* **Raw data**:
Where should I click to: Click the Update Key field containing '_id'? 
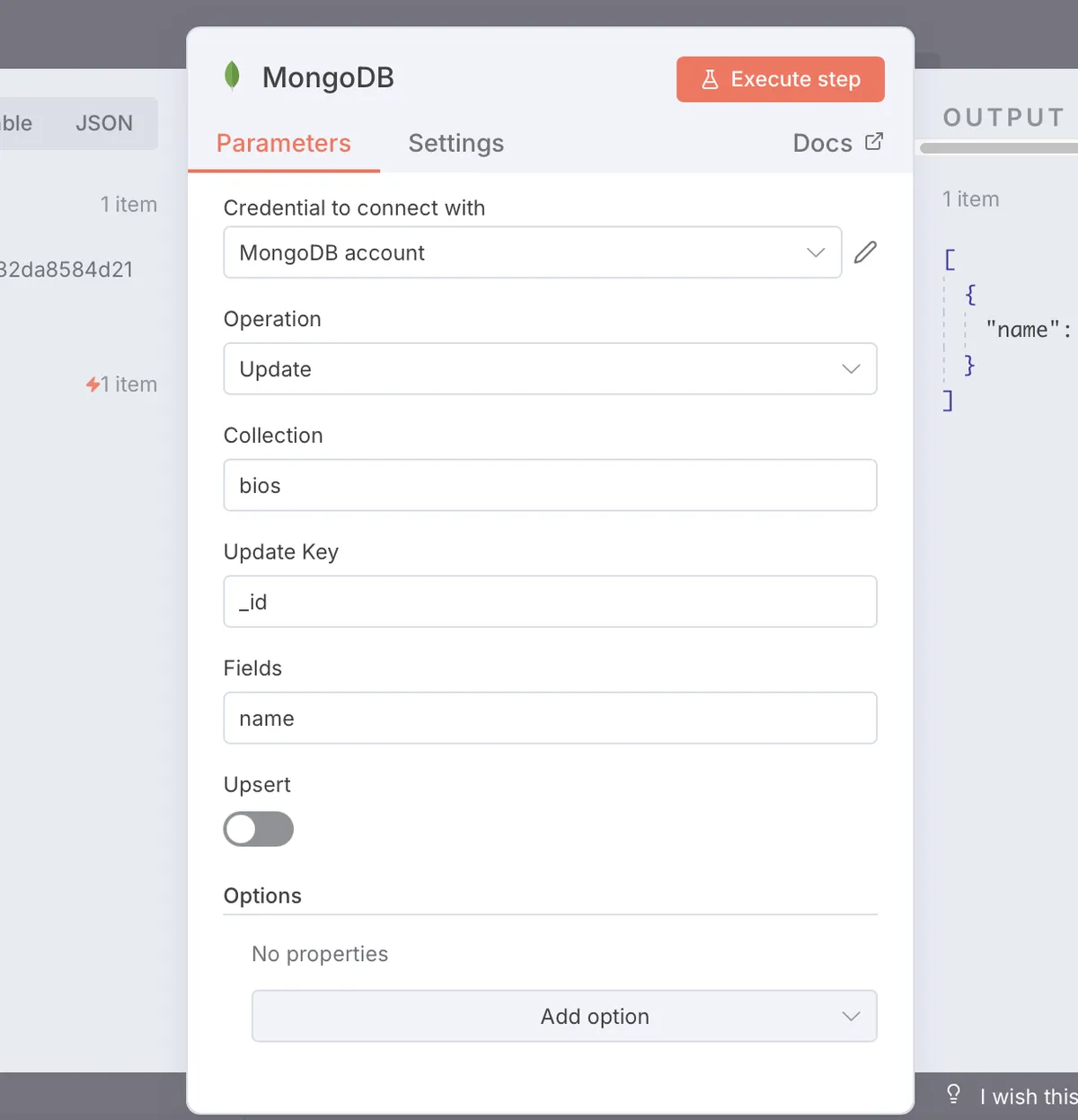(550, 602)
* * *
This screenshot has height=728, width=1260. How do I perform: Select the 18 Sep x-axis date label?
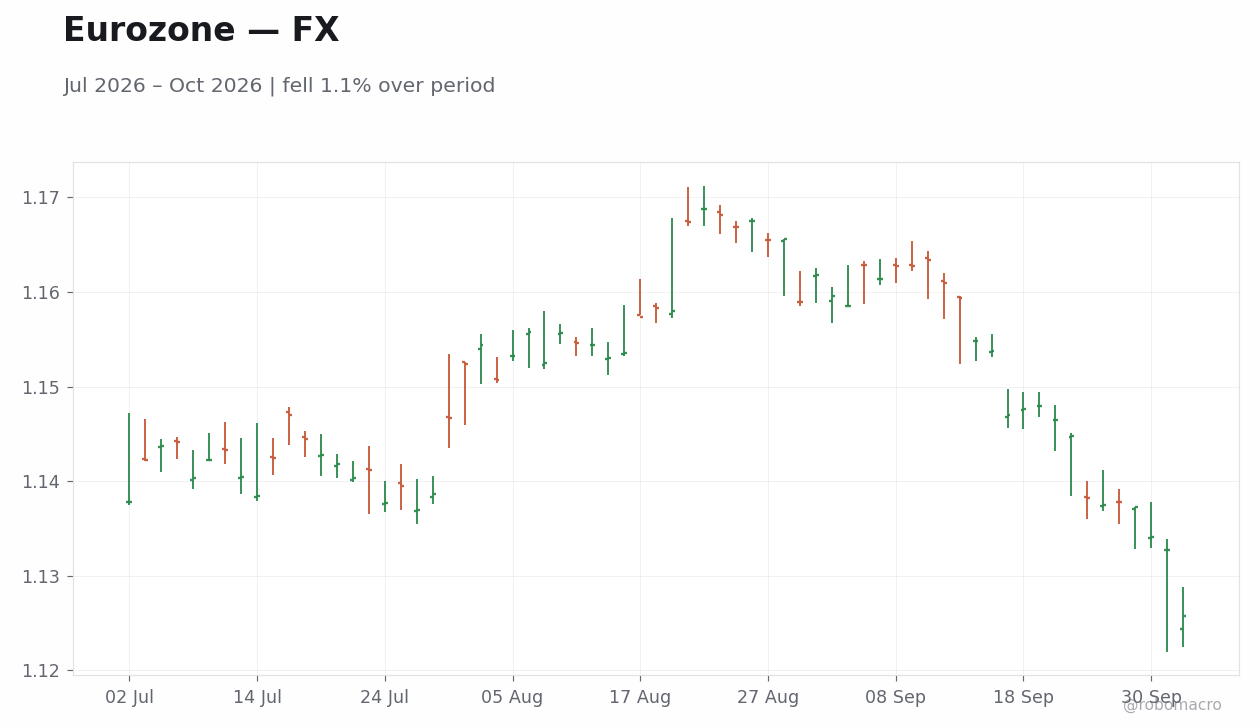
--
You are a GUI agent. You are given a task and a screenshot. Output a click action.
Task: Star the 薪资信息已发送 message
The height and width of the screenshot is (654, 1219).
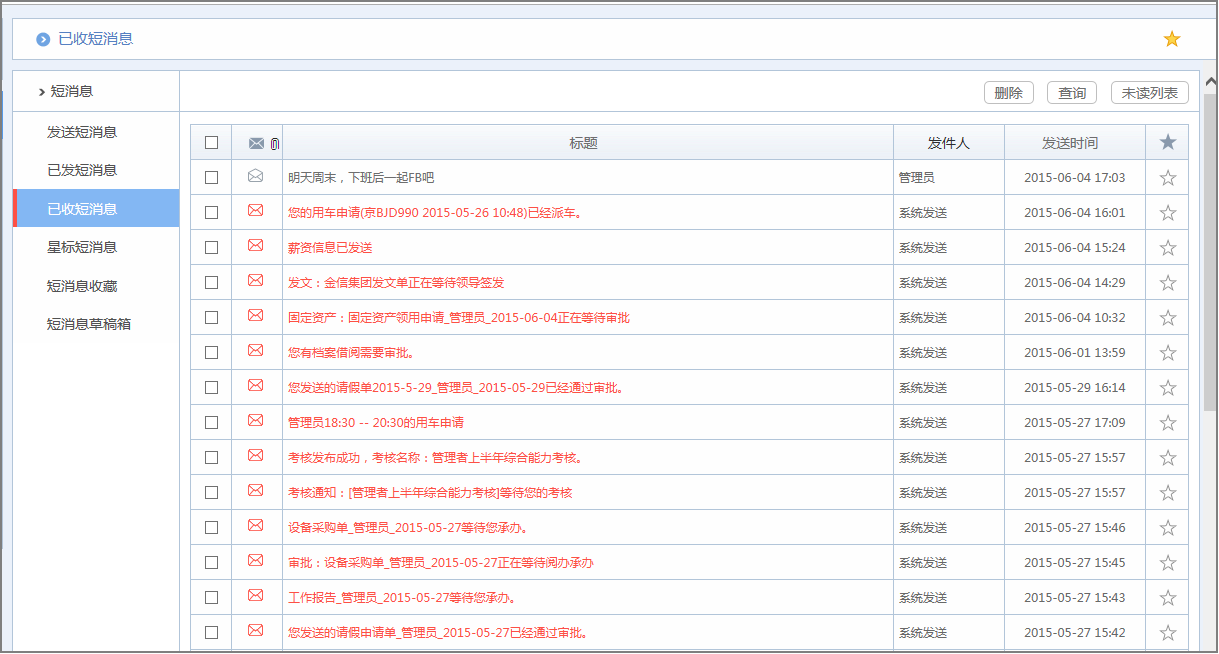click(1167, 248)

* **Prompt**: How many lines in the records above contain the string "width"? Reply with the number only.

* **Solution for this exercise**: 2